Em situação análoga, igualmente coberta por resolução aprovada pelo CS da ONU na Guerra do Golfo, o governo brasileiro, por intermédio do Itamaraty, preferiu manifestar sua fidelidade a esses mesmos princípios e manter-se numa posição de distanciamento com relação à coalizão comandada pelos americanos, apesar do evidente isolamento do Iraque diante do abandono de seus irmãos árabes, da então URSS e do resto do mundo.
Acresce que, na Guerra do Golfo, a ameaça representada por Saddam à paz mundial era concretizada numa guerra contra o Kuait, com ameaça à Arábia Saudita. No caso presente, temos um risco potencial não definido de estocagem de armas de destruição em massa e uma queda-de-braço entre os anglo-americanos e o ditador do Iraque em torno das equipe de inspeção da ONU.
Portanto, se não se pode falar em obediência a princípios, também não se pode falar em inércia, isto é, continuidade de uma tendência empiricamente constatada. Na verdade, a diplomacia brasileira, a exemplo da Guerra do Golfo, tem-se mostrado ""mal à l'aise" com as iniciativas agressivas dos EUA, por temer a consolidação de uma hegemonia sem limites. No plano regional, mais ainda, tem politizado as diferenças comerciais com os EUA e constitui o principal obstáculo ao projeto americano de integrar o mercado do continente sob sua liderança. Recentemente vetou a conclusão de acordos comerciais do Mercosul com México e Canadá, sob o pretexto de que seriam pontas-de-lança dos interesses americanos em nossa região.

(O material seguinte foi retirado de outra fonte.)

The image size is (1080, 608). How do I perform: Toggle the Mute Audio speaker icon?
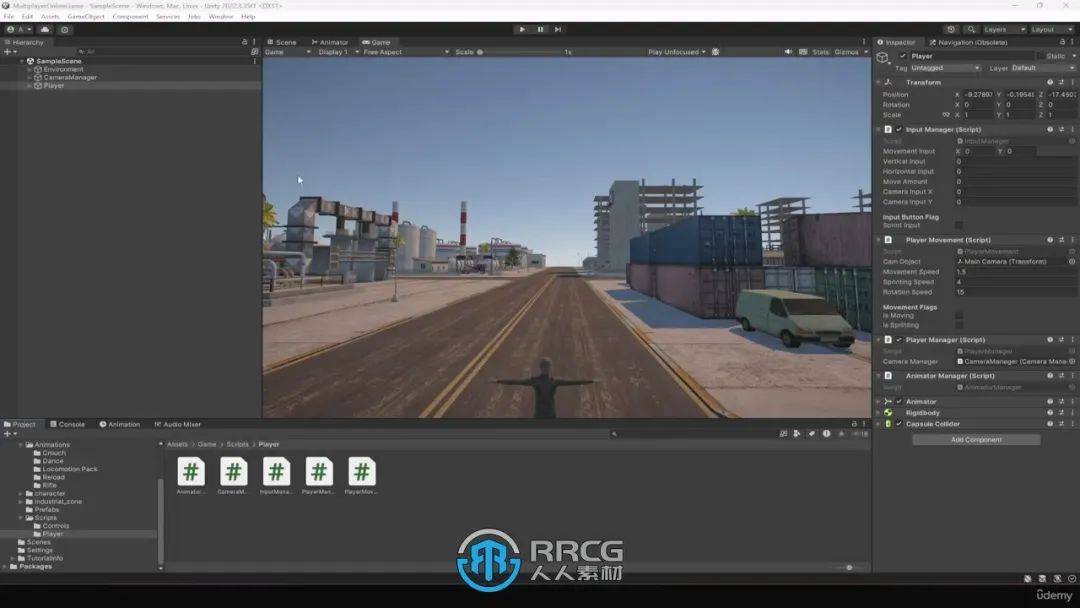point(788,52)
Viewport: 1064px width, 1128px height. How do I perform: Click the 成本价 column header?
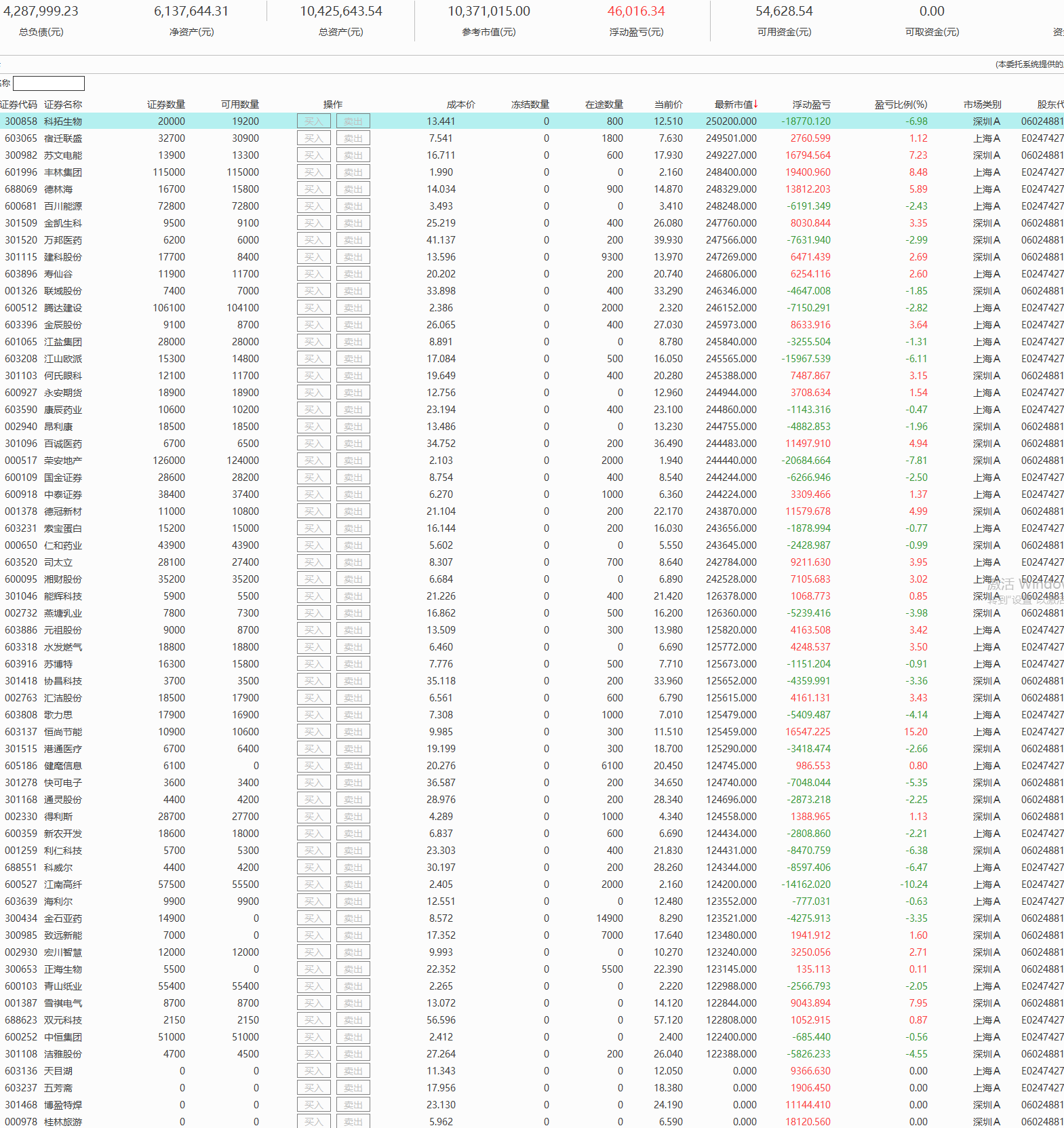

Também não se trata de uma resposta a uma demanda da sociedade brasileira. A elite e a população brasileiras nutrem um certo sentimento antiamericano, fruto de conflitos reais de interesse e mal-entendidos que marcaram os últimos 50 anos das relações bilaterais. Numa pesquisa recente, com uma amostra de 800 empresas de todos os portes, apenas 40% dos empresários conheciam as discussões sobre a criação da Alca, e 64,3% dentre eles achavam que a participação dos EUA na Alca seria prejudicial ao Brasil. Compare-se com o Mercosul, que 90% conhecem e 72,1% consideram benéfico para o Brasil.
Mudanças em política externa, que impliquem inflexões em tendências empiricamente observadas, podem ser explicadas por mudanças em princípios e idéias ou por razões pragmáticas, resultantes de pressões internas e externas. Como nenhuma dessas razões resiste à análise, restam explicações de caráter pessoal, tais como ambições, vaidades, erros de julgamento. Para não fazer julgamento de intenções, prefiro pensar que se trata de um episódio de caráter errático que não terá sequência nem consequências no futuro de nossa política externa.


JOSÉ AUGUSTO GUILHON ALBUQUERQUE, 57, é coordenador científico do Núcleo de Pesquisa em Relações Internacionais da USP e organizador da obra: ""Sessenta Anos de Política Externa Brasileira".